Galiano Cahombo
LUANDA
A banca comercial ao longo do primeiro trimestre do corrente ano, um prejuízo avaliado em 10 triliões de kwanzas. As perdas, segundo o titular da Direcção Nacional de Inspecção e Investigação das Actividades Económicas (Polícia Económica), Alexandre Canelas, foram provocadas por organizações criminosas, que levaram a cabo 20 acções durante o referido período. Essas organizações subtraíram os valores financeirosatravés da utilização de tecnologia de informação, cópia e falsificação de cheques e outros documentos que passavam por uma vasta rede de colaboradores entre trabalhadores da banca e das finanças, funcionários públicos, técnicos de informática, contabilistas e tesoureiros de várias empresas, estafetas e desempregados. Os bancários implicados nos crimes eram trabalhadores que, por força das suas obrigações profissionais, estavam autorizados pelos respectivos empregadores a operar os meios electrónicos. Neste momento, a banca está a levar a cabo um processo de depuração que deverá culminar com a expulsão do seu seio desses indivíduos, sem escrúpulo, que prejudicaram significativamente várias empresas.

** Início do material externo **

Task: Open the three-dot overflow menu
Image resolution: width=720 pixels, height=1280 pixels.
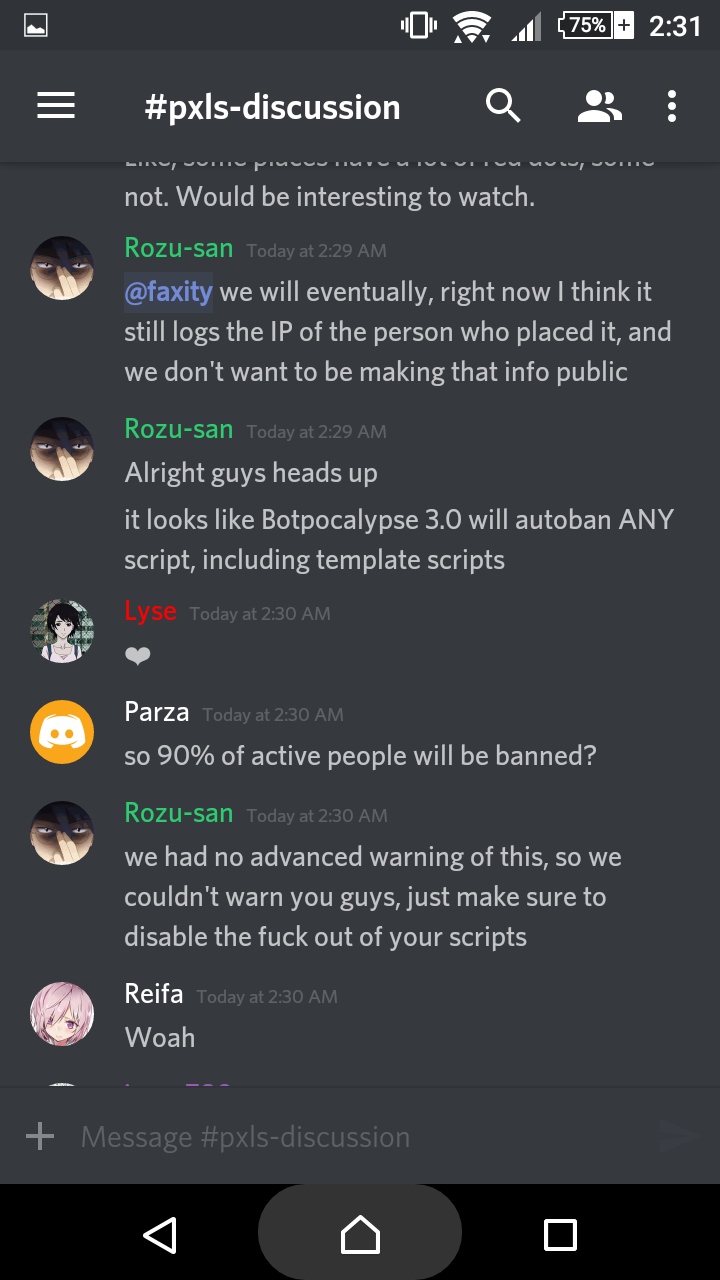Action: coord(672,106)
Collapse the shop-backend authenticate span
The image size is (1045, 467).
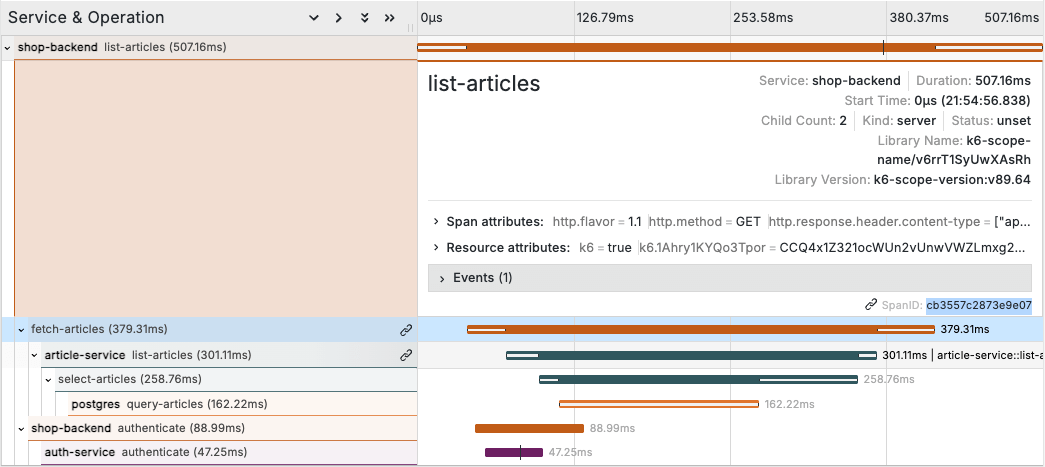point(21,428)
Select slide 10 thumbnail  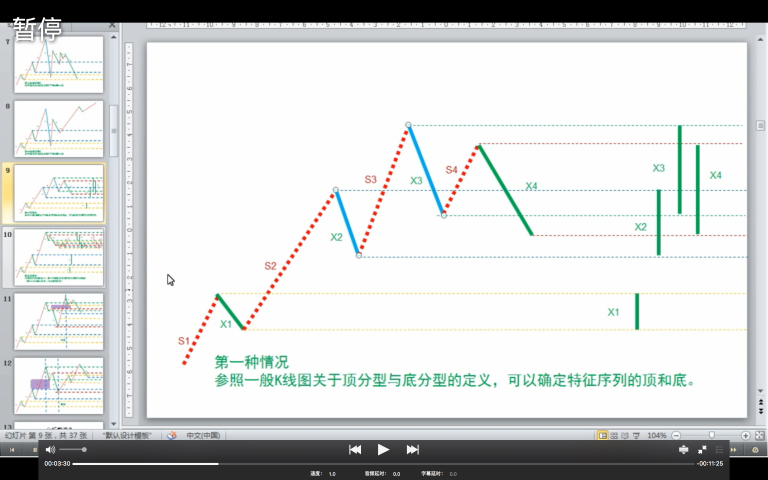click(58, 257)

Os criminosos roubaram uma média de 500 milhões de kwanzas em cada uma das 20 operações que efectuaram. No ano passado, a quantidade de crimes desta natureza notificados foi inferior em virtude de, nessa altura, o sistema de alerta então instalado ter sido tão pouco sensível que deixava os órgãos judiciais e, no geral, a sociedade a leste de tais ocorrências.
Antigamente, esses crimes só se tornam públicos quando fossem descobertos em consequência de acções realizadas pela Polícia. Hoje, comparou Alexandre Canelas, “os operadores especializados, os empresários e os cidadãos são mais sensíveis à ocorrência de crime no sector financeiro e bancário. E, sempre que tal acontece, denunciam imediatamente às autoridades”.
Nos últimos meses, os delinquentes não só transformaram a banca e as finanças em seus alvos períodos anteriores, demonstraram uma crescente capacidade para o cometimento de crimes contra o sector. De acordo com o chefe da Polícia Económica, os crimes ocorridos no circuito bancário registam um nível relativamente alto de concertação. O oficial superior da Polícia avançou como um indicador disso o facto de cada um dos integrantes das quadrilhas poder dissimular fácil e habilmente os seus movimentos.
Alexandre Canelas defendeu que, em face disso, a Polícia deve encarar com mais atenção o processo de aperfeiçoamento dos seus efectivos e estreitar a sua cooperação com instituições afins com vista a dar um combate mais cerrado a esse tipo de ilícitos.